Peter Anthony Lawrence (born 23 June 1941) is a British developmental biologist and geneticist. He was a staff scientist of the MRC Laboratory of Molecular Biology from 1969 to 2006 and has worked in the Zoology Department of the University of Cambridge from 2006 to present.

==Education==
Lawrence was educated at Wennington School in Wetherby, and then at St Catharine's College, Cambridge; he gained his doctorate as a student of Vincent Wigglesworth for work on Oncopeltus fasciatus (milkweed bug).

==Career and research==
Lawrence's main discoveries lie in trying to understand the information that shapes an animal or generates a pattern (such as on a butterfly wing or a fingerprint). He is a principal advocate of the theory that cells in a gradient of a morphogen each develop according to the local concentration of that morphogen and that this mechanism thereby patterns fields of cells. Together with Ginés Morata, he has helped establish the compartment theory. Under this hypothesis a set of cells collectively builds a precisely defined territory (or compartment) in the animal.
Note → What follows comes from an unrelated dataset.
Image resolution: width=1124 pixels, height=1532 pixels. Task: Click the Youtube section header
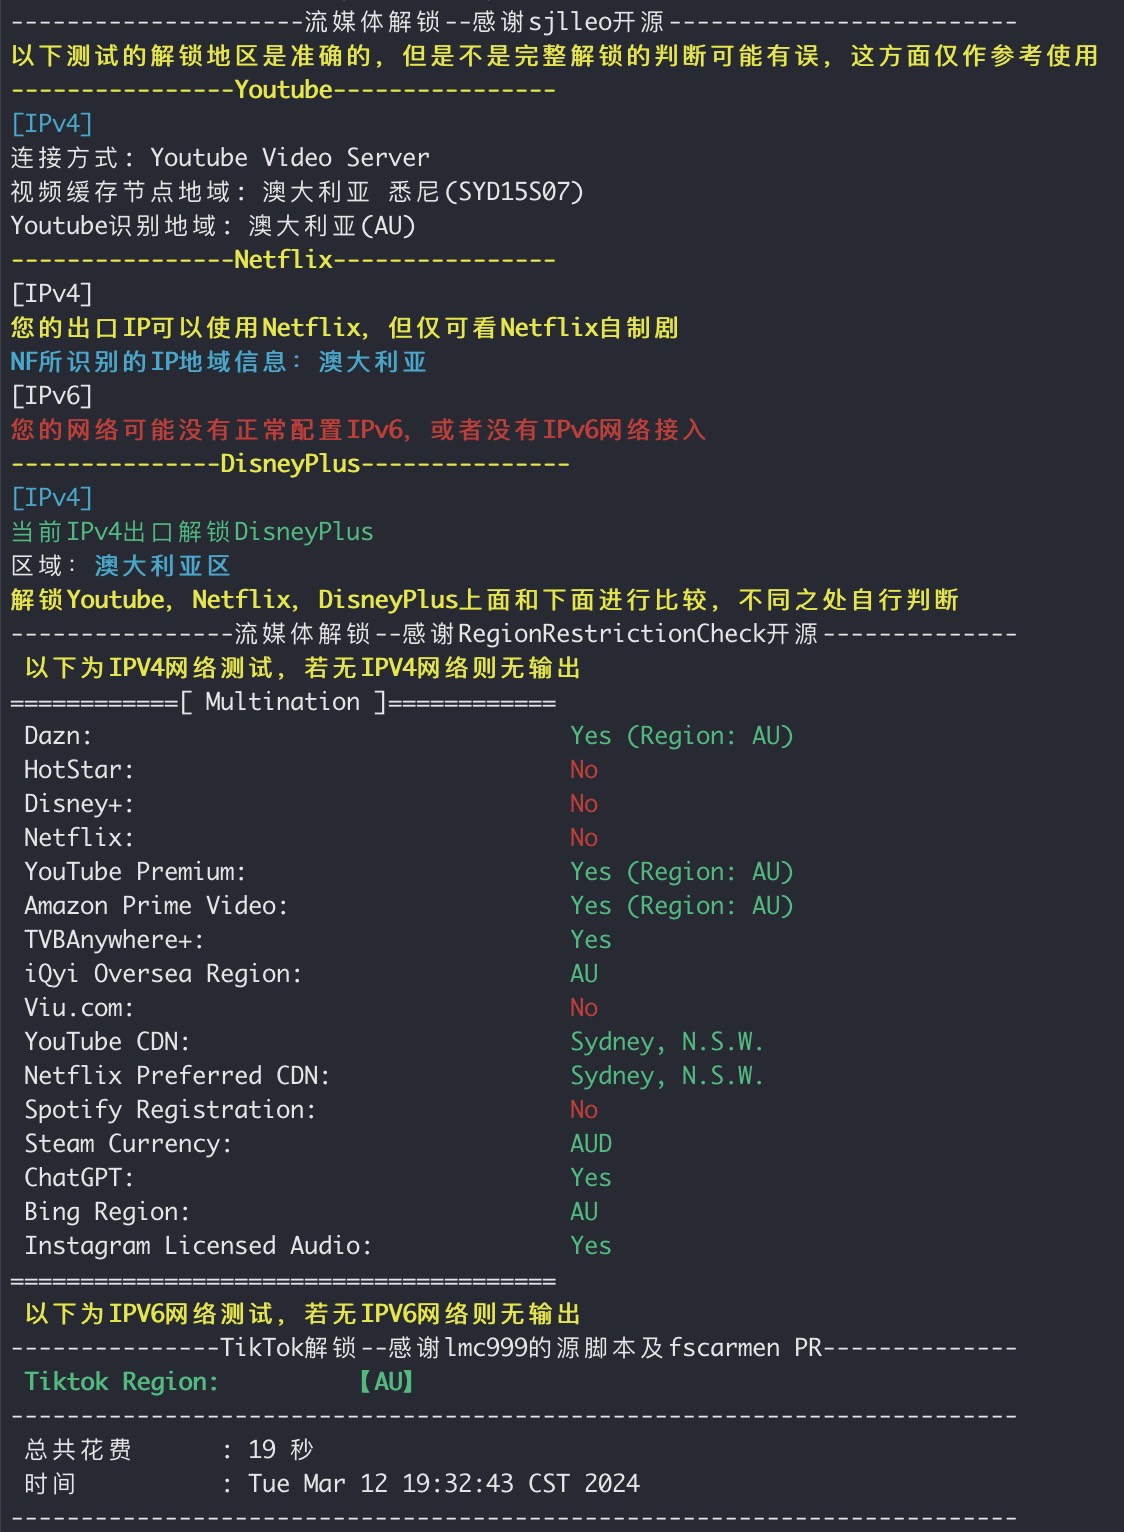coord(284,90)
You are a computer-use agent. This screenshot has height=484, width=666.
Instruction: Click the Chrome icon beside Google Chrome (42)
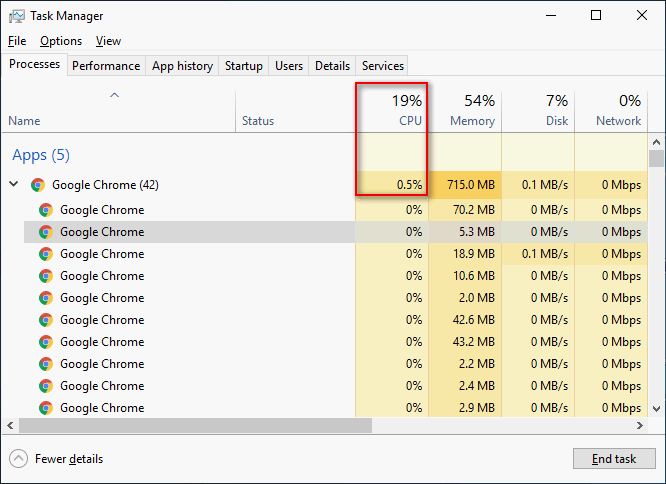pos(38,185)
As development proceeds, a selector gene switches on in a subset of these cells thus dividing the set into two, all the progeny of each set construct one of the two adjacent compartments. Much of the evidence for the hypothesis comes from studies on the abdomen of Oncopeltus and the Drosophila fly wing.
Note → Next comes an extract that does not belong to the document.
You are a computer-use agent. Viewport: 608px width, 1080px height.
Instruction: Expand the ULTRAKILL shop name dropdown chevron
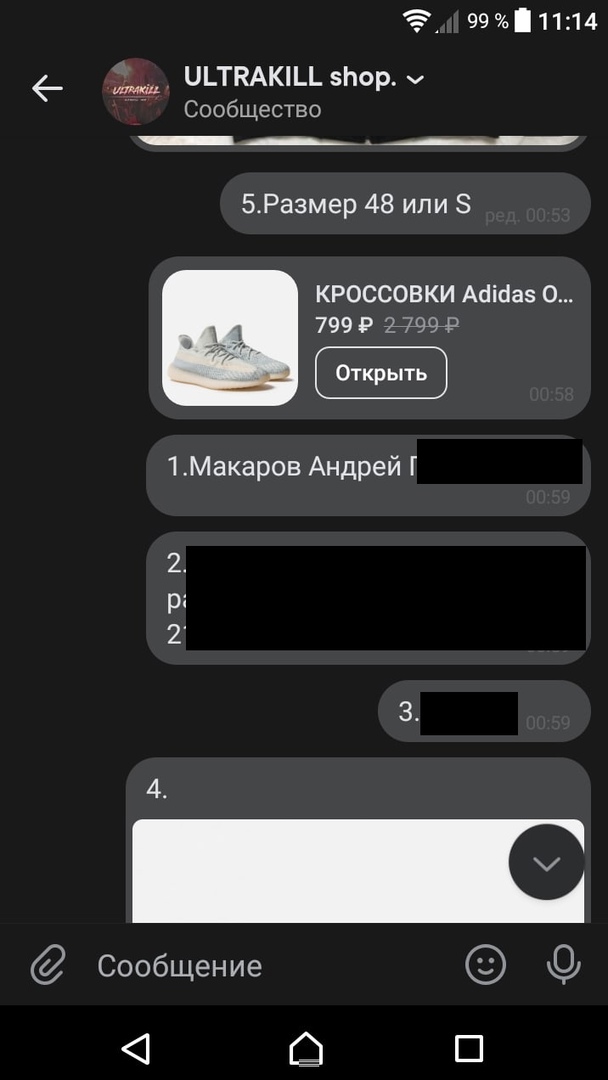pyautogui.click(x=415, y=81)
Since the mid 1990s he has collaborated with José Casal, Gary Struhl, and others to study Planar Cell Polarity (PCP) and cell affinity. PCP is a common property of cells which can show coordinated polarity in the plane of the epithelia. PCP is often revealed by the consistent orientation of visible structures such as cuticular bristles in insects or hairs in mammals. Using the powerful genetics of Drosophila, particularly the ability to make genetic mosaics, Lawrence and his colleagues provided evidence that there are two separate molecular/genetic systems that build PCP. At the heart of each system is a gradient of a molecule that extends across the tissue. The local slopes of these gradients are detected by means of molecules that form intercellular bridges and are used to orient PCP in each cell. Casal, Lawrence and their group have now demonstrated and measured the two molecular gradients in vivo.

==Publications==

Lawrence wrote the book The Making of a Fly in 1992, which explains how the body plans of flies are constructed. Findings on the fly have strong implications for other animals such as mammals. The book received media attention in 2011 after biologist Michael Eisen noticed that it was listed for sale on Amazon.com for plus shipping. This was apparently caused by two pricing algorithms automatically increasing their prices to outprice one another continuously. The feedback loop was noticed and the book's price was lowered. Margrethe Vestager, former European Commissioner for Competition, mentioned this event as an early example of algorithmic tacit collusion in a 2017 speech at the German Federal Cartel Office's 18th Conference on Competition.

Lawrence has also written many commentaries on the ethics of science practice, as well as obituaries of Michael Berridge, Sydney Brenner, Francis Crick, and Ed Lewis.

==Awards and honours==

Lawrence was awarded membership of the European Molecular Biology Organization (EMBO) in 1976; he was elected a Fellow of the Royal Society in 1983; awarded the Darwin Medal in 1994; and with Ginés Morata was a recipient of the Prince of Asturias Prize for scientific research in 2007; he was elected a foreign member of the Royal Swedish Academy of Sciences in 2000. In 2000 he was awarded the Waddington Medal from the British Society for Developmental Biology, for major contributions to developmental biology in the UK. In 2011 he was awarded the Lifetime Achievement Award of the Society for Developmental Biology.

==Personal life==
Lawrence married Birgitta Haraldson in 1971.